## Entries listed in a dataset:
******************************
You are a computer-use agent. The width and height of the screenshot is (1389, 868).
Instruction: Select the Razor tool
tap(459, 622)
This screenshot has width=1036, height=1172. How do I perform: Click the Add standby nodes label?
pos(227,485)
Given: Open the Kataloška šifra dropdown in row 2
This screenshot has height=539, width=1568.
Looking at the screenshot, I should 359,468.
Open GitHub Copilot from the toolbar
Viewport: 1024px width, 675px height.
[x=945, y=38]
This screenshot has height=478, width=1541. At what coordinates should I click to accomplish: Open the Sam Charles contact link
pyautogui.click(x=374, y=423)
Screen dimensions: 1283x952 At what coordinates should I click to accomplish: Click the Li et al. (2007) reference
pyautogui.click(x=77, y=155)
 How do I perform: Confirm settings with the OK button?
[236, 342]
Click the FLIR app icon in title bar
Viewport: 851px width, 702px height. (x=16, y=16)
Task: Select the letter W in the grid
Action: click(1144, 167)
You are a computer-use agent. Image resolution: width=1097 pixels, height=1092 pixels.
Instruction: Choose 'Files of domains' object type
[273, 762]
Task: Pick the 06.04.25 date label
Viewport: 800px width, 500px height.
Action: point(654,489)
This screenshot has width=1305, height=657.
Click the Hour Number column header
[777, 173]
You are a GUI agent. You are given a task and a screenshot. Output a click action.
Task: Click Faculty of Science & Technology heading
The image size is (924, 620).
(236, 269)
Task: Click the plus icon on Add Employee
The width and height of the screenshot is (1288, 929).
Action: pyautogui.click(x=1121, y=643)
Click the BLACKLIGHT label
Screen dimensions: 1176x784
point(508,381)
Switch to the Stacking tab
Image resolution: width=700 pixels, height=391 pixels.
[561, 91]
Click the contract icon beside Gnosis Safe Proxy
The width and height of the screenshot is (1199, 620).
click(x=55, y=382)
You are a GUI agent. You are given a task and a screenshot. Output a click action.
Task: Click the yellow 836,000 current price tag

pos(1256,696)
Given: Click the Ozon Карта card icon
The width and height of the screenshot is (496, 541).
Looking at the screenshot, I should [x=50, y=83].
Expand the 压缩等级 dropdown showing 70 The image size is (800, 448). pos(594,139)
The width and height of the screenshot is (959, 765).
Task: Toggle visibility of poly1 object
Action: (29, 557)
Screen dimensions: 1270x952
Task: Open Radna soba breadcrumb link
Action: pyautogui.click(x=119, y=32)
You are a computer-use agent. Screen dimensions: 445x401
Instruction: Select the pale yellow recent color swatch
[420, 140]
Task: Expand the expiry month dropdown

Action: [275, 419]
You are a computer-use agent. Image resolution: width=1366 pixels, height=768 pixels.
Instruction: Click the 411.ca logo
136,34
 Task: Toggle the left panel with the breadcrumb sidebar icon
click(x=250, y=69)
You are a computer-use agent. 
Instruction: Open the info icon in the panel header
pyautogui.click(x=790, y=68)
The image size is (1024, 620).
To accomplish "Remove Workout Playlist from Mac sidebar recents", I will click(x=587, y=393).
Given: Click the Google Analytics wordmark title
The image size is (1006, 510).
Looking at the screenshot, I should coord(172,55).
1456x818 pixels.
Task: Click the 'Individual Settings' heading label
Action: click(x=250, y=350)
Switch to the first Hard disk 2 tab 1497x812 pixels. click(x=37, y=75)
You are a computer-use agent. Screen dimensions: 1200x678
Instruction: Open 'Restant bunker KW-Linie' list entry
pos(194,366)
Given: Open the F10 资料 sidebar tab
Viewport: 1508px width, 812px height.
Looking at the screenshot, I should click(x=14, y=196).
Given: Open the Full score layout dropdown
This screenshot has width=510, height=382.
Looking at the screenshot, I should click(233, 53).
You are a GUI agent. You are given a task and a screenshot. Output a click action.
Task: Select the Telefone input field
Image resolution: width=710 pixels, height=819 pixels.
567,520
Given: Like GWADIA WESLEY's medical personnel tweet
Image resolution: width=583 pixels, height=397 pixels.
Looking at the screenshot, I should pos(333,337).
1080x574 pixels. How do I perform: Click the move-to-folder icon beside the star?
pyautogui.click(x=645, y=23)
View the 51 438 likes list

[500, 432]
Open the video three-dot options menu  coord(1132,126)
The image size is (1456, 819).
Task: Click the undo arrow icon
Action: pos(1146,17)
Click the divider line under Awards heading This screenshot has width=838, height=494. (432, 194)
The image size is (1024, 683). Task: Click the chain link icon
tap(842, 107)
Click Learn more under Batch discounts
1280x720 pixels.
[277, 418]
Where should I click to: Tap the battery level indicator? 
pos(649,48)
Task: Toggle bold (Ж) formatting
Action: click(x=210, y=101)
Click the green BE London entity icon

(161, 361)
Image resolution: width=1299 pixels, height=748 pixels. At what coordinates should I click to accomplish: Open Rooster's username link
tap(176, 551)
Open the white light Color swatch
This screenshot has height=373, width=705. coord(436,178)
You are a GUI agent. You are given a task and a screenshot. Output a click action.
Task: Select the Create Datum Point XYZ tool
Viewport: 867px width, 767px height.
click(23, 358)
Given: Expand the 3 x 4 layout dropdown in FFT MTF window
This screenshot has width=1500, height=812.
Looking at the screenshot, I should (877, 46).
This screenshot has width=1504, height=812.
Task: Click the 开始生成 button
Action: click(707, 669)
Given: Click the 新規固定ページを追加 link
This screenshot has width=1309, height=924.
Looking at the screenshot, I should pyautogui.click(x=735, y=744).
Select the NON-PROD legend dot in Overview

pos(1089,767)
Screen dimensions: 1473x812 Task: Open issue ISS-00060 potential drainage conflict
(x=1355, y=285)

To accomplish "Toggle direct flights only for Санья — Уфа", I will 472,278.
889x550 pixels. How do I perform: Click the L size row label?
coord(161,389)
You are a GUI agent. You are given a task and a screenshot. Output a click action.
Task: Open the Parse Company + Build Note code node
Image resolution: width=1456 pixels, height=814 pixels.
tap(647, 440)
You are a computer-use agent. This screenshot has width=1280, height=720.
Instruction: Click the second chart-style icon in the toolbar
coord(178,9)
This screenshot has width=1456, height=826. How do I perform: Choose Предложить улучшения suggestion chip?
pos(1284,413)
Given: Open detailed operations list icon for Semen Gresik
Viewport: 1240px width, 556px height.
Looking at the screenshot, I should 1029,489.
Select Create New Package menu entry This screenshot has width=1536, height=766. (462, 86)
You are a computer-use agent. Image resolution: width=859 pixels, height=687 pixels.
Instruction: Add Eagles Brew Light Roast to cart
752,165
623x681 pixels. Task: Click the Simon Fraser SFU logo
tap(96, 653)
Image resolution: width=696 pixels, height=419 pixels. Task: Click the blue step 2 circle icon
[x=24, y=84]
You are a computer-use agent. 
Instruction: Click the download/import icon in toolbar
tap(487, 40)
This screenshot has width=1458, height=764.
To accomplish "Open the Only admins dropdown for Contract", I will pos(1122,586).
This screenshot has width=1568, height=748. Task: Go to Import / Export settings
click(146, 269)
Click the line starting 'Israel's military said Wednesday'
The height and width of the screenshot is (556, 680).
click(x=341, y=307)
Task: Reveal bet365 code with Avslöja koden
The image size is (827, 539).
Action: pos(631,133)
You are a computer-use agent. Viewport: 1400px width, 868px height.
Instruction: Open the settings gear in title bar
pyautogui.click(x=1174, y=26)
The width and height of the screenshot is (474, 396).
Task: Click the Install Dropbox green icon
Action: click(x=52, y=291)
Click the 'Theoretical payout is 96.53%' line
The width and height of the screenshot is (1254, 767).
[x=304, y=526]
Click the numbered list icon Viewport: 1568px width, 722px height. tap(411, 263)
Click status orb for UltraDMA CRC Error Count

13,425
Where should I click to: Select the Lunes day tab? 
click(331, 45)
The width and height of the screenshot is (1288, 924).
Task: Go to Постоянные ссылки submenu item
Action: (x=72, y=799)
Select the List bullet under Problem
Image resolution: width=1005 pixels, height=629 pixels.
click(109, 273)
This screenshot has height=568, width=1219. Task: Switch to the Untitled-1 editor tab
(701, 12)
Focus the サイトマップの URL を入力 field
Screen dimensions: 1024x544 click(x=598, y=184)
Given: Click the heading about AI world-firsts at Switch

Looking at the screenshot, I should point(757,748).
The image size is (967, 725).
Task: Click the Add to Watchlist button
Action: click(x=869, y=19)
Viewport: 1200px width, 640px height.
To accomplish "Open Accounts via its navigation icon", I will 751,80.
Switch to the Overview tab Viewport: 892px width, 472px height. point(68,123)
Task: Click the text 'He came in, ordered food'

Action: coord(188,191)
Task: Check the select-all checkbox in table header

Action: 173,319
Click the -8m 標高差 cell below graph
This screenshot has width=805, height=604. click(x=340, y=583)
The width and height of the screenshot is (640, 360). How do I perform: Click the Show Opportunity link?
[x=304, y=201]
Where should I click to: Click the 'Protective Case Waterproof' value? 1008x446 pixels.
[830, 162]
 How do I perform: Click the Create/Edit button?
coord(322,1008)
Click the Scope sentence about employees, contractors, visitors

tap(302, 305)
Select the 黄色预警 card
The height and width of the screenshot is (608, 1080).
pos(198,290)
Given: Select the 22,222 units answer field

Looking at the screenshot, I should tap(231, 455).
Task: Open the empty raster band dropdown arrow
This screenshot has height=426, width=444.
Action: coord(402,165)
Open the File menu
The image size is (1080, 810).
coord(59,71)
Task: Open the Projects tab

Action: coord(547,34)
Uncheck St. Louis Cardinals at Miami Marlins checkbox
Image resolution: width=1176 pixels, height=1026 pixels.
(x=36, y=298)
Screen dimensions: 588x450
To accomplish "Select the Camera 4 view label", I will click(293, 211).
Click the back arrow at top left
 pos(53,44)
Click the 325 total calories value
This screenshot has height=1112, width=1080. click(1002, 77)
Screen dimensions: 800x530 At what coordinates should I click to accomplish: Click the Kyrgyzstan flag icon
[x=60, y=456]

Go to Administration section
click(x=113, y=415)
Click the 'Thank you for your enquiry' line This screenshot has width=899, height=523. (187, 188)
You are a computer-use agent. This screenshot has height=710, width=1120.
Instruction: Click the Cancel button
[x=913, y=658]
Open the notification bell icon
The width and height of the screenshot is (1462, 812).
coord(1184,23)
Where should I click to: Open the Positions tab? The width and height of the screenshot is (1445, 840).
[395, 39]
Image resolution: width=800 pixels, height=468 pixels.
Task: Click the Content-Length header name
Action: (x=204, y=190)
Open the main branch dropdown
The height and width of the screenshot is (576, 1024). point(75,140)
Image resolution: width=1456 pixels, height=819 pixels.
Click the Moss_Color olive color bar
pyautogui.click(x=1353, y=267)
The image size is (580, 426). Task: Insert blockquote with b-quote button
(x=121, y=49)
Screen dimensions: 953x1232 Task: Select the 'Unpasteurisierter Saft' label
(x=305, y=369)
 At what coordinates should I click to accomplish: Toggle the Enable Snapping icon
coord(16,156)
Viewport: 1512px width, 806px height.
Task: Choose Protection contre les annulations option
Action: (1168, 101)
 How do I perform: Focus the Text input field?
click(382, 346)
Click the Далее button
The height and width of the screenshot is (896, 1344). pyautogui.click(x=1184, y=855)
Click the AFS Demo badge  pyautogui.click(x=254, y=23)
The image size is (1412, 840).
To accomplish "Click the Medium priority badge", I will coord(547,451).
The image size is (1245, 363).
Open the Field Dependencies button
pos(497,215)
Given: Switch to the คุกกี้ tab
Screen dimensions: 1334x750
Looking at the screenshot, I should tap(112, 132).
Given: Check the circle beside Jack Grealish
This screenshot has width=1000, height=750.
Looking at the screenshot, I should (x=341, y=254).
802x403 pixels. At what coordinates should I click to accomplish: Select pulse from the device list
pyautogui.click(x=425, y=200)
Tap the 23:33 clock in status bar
******************************
## Problem statement:
Edit the lines from the one containing "802x403 pixels. At" through the end of the entries, changing "status bar" to "navigation bar" and leaving everything else unchanged.

## Output:
802x403 pixels. At what coordinates should I click to accomplish: Select pulse from the device list
pyautogui.click(x=425, y=200)
Tap the 23:33 clock in navigation bar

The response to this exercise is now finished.